In our attempts to diminish these evils we have, first of all, cultivated the principle of change for its stimulating effect upon digestion and the nervous system. Making use of the facility accorded by I.o.M. Government we sold part of the flour we receive in place of part bread and bought, instead, Yeast for Bakery purposes, Soup Herbs etc., and now and then Dry Vegetables.
But this - good as it was - was only like a drop on a hot stone.
Kitchen Committee, then, took in hand the sale to those who have money to spend of fats, cake, coffee etc. and out of the profits bought cabbage, potatoes etc. for Compound Meals.
But the possible means are not nearly sufficient to cover the demand for Pulses and other Vegetables.

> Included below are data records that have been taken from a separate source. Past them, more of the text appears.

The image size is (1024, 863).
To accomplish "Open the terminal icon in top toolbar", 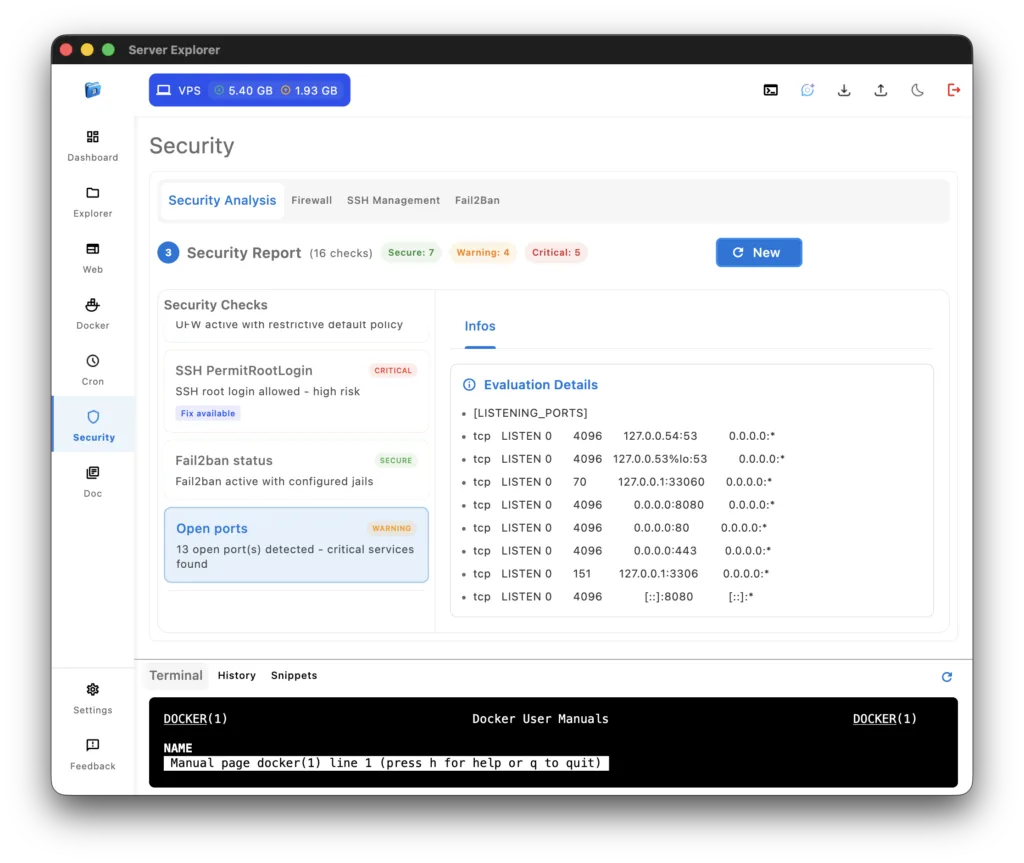I will (x=770, y=90).
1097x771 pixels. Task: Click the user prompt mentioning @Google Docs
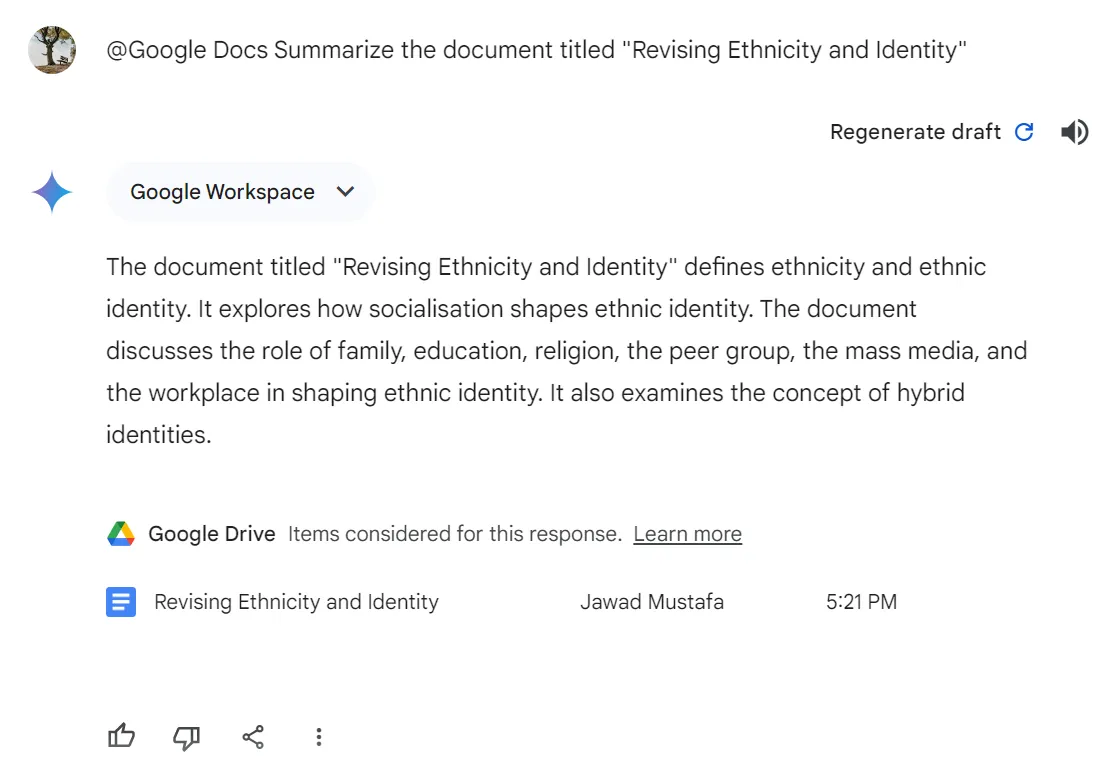click(x=536, y=50)
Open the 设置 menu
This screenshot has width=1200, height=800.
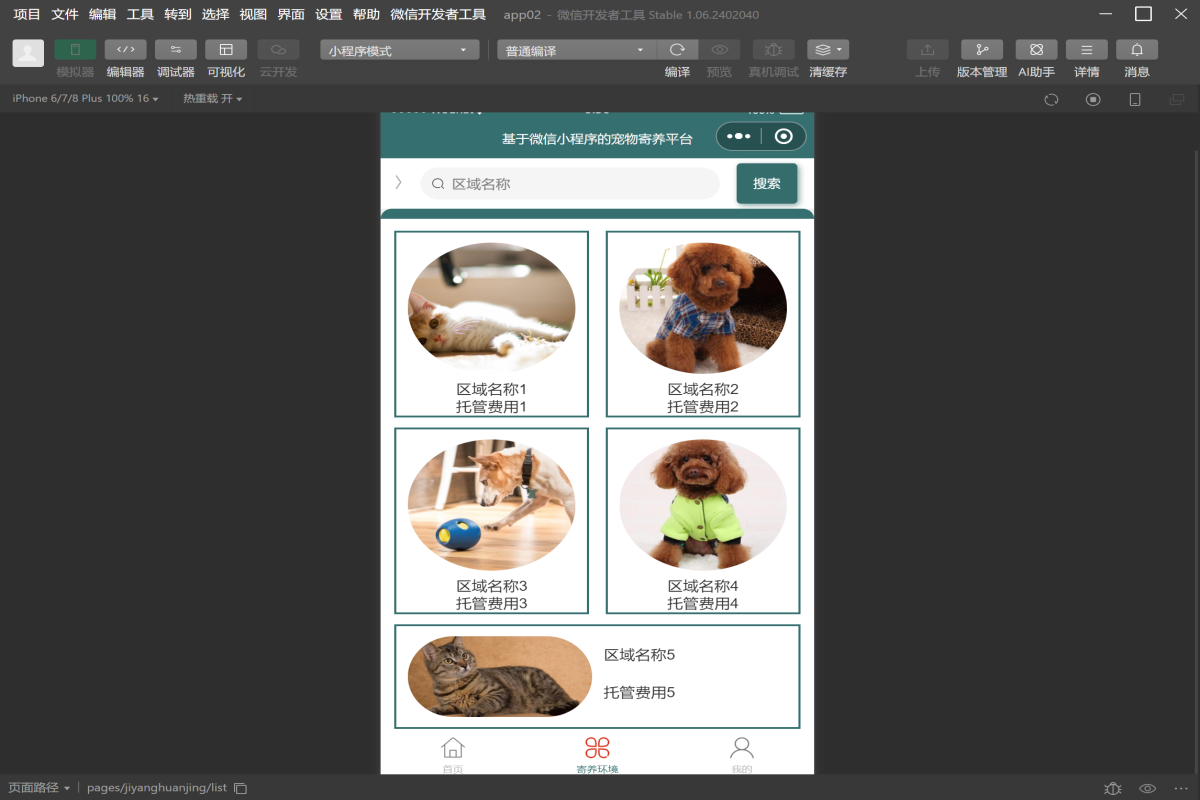point(328,14)
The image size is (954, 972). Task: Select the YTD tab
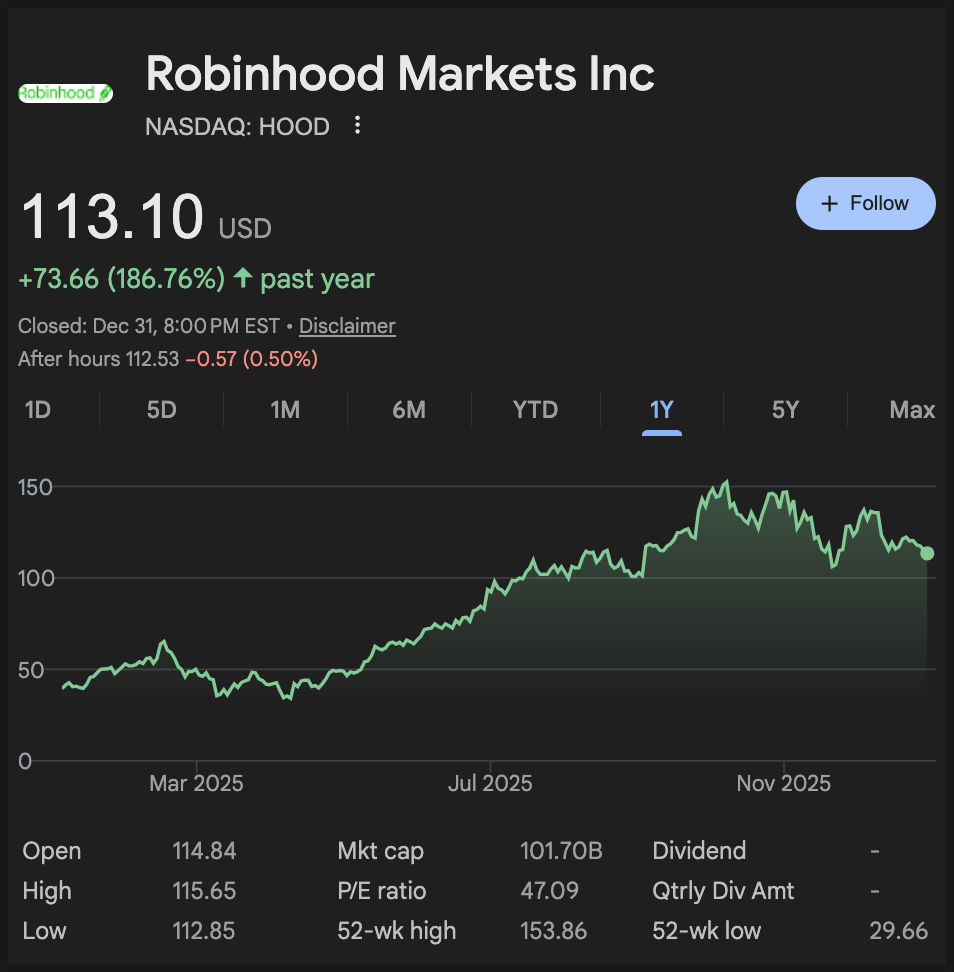pos(535,410)
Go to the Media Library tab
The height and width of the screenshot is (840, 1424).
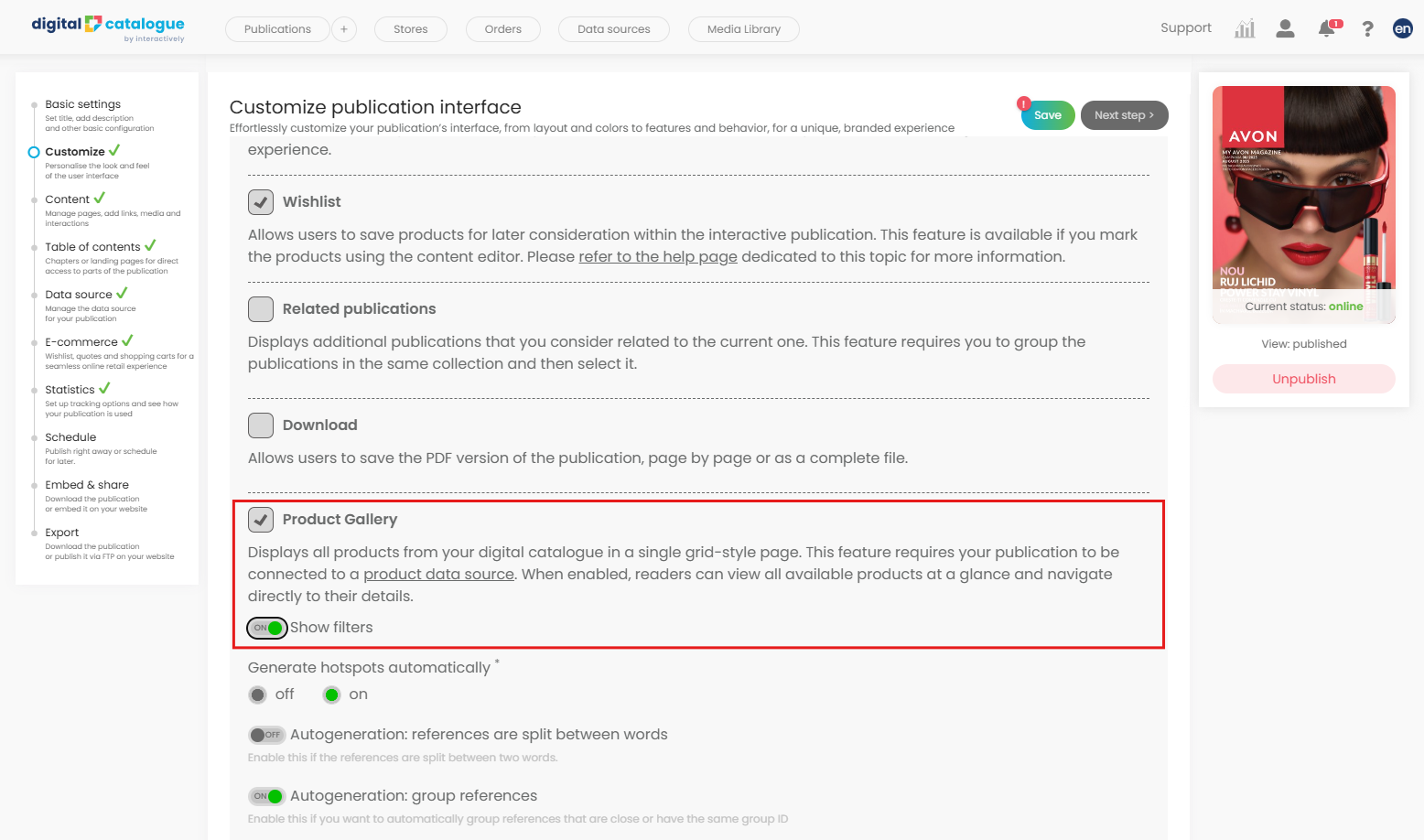(x=743, y=29)
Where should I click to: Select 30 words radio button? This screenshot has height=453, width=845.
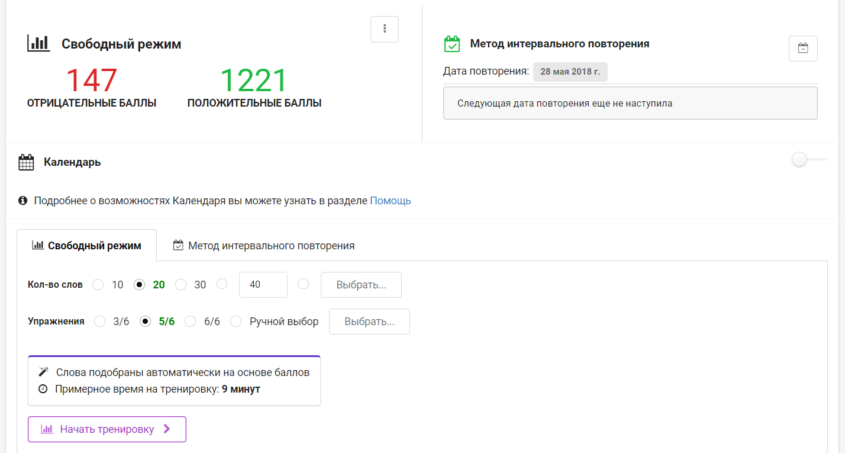click(181, 284)
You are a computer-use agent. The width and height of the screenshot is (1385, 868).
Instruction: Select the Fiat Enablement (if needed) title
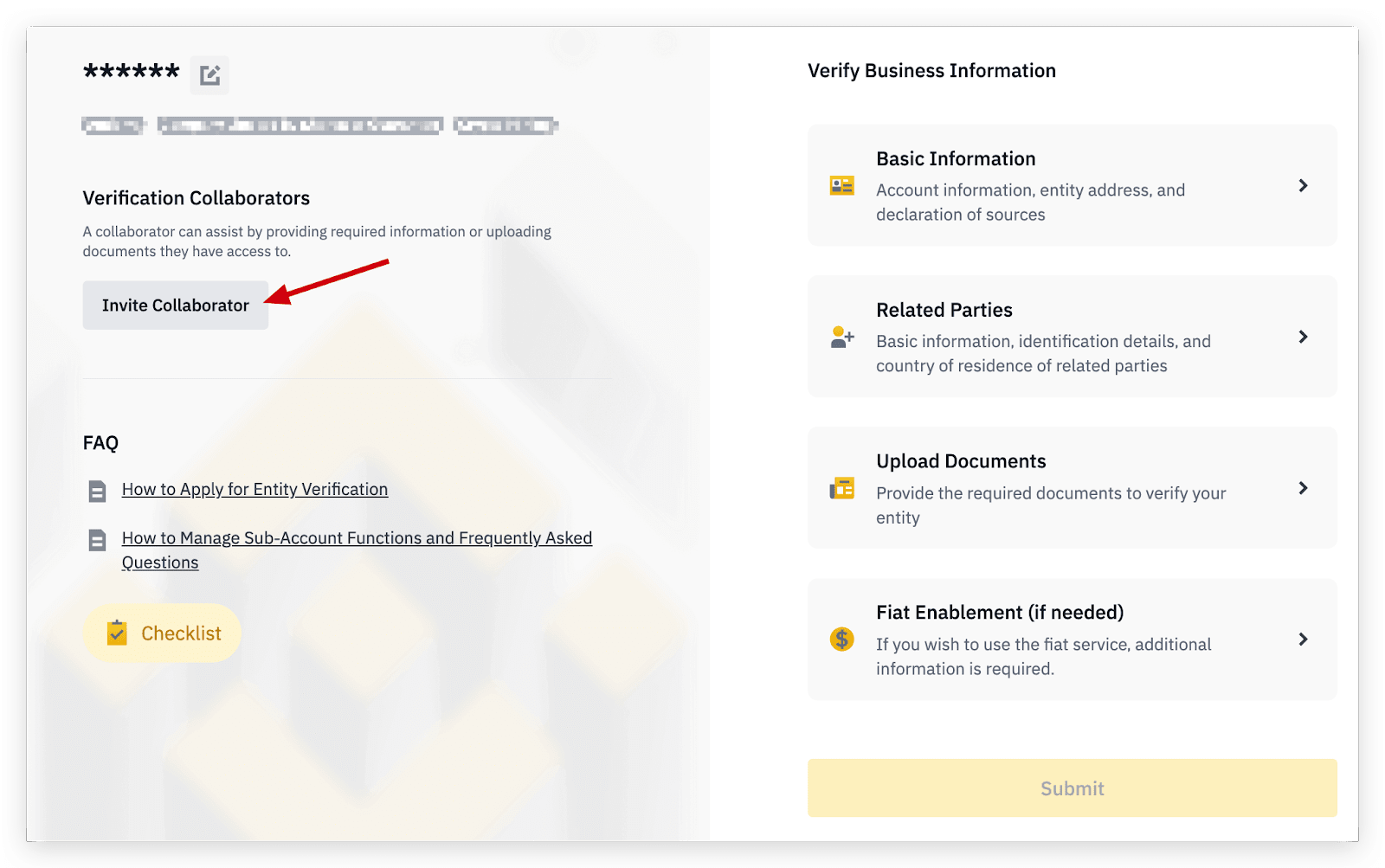point(1000,613)
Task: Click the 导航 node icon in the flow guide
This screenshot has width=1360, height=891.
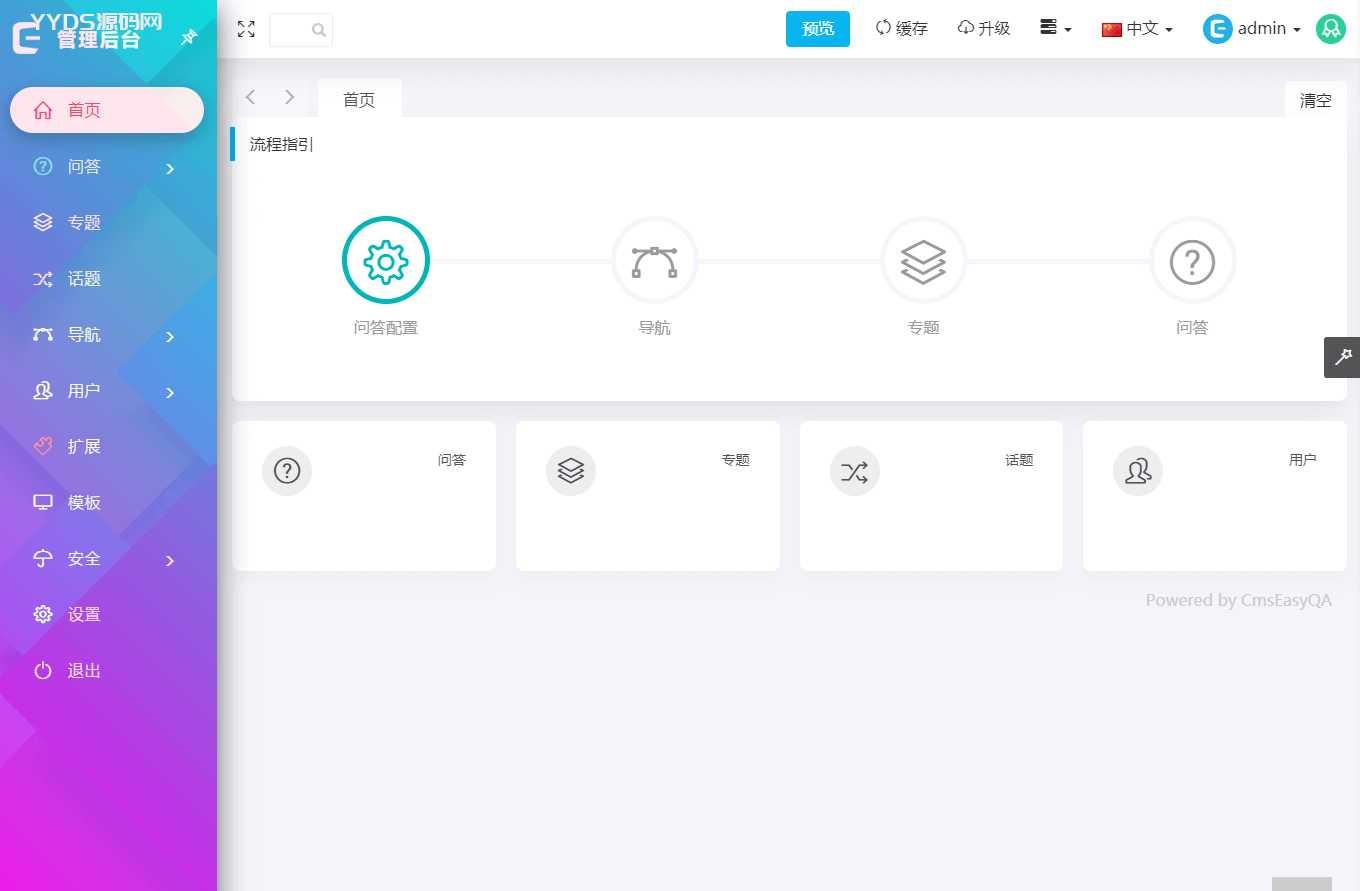Action: coord(655,260)
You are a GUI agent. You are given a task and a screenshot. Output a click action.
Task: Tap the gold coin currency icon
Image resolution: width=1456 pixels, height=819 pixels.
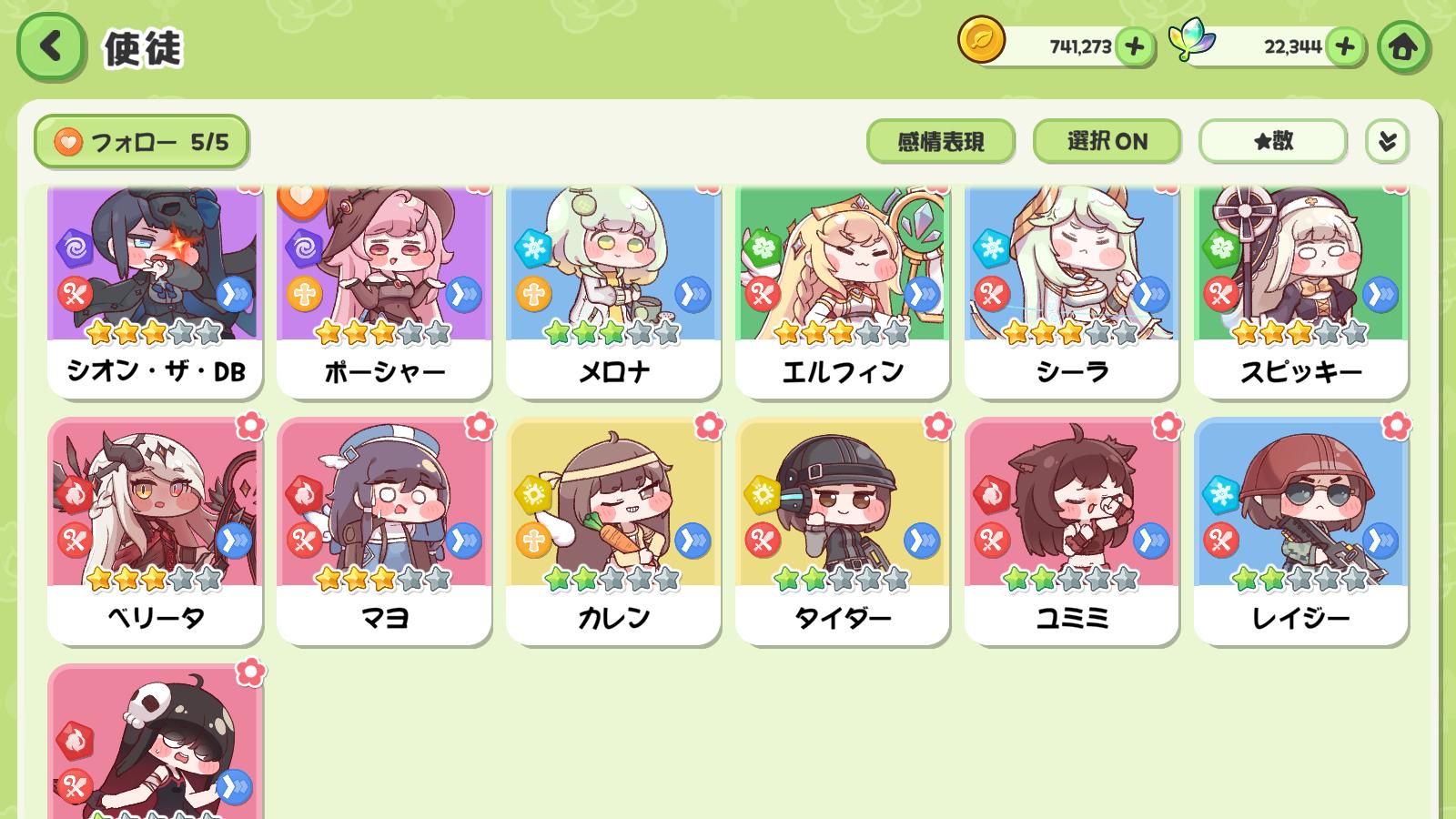coord(982,41)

We have amongst us many men of delicate digestion, old men, men used to very different food requirements but deprived of their former means to supply them. There are requests for possidge, additions to bread, or fruit in some form, etc.
In consideration of the afore conditions, and with regard to a straight and simple way for the I.o.M. Government of meeting the emergency we have formulated our request as follows:
1) To be supplied, in addition to the stipulated quantities of meat and potatoes for our midday meal , with 2 oz per man and per day of dry vegetables especially Peas, Beans and Lentils.
2) To be granted the opportunity of equivalent exchange of articles of food supplied by Government as, for inst., a quantity of flour into its equivalent of Oatmeal, Milk, Cabbage.
Come 1917 and the shortage of food brought about by U-boat activity started to bite into the dietary - on 27 Jan 1917 (Gov Circular 264) stated that from 12th Feb on Sundays 12oz of salt-cured herring or 12oz of dried salt codfish may be substituted for 8oz of meat. Government Circular 283 dated the 2nd March to come into force just 3 days later cut the bread ration to 8 oz per day, the meat ration to 6oz (3oz if tinned) on 5 days a week, with salted fish on 2 days and the potatoes down to 4oz per day.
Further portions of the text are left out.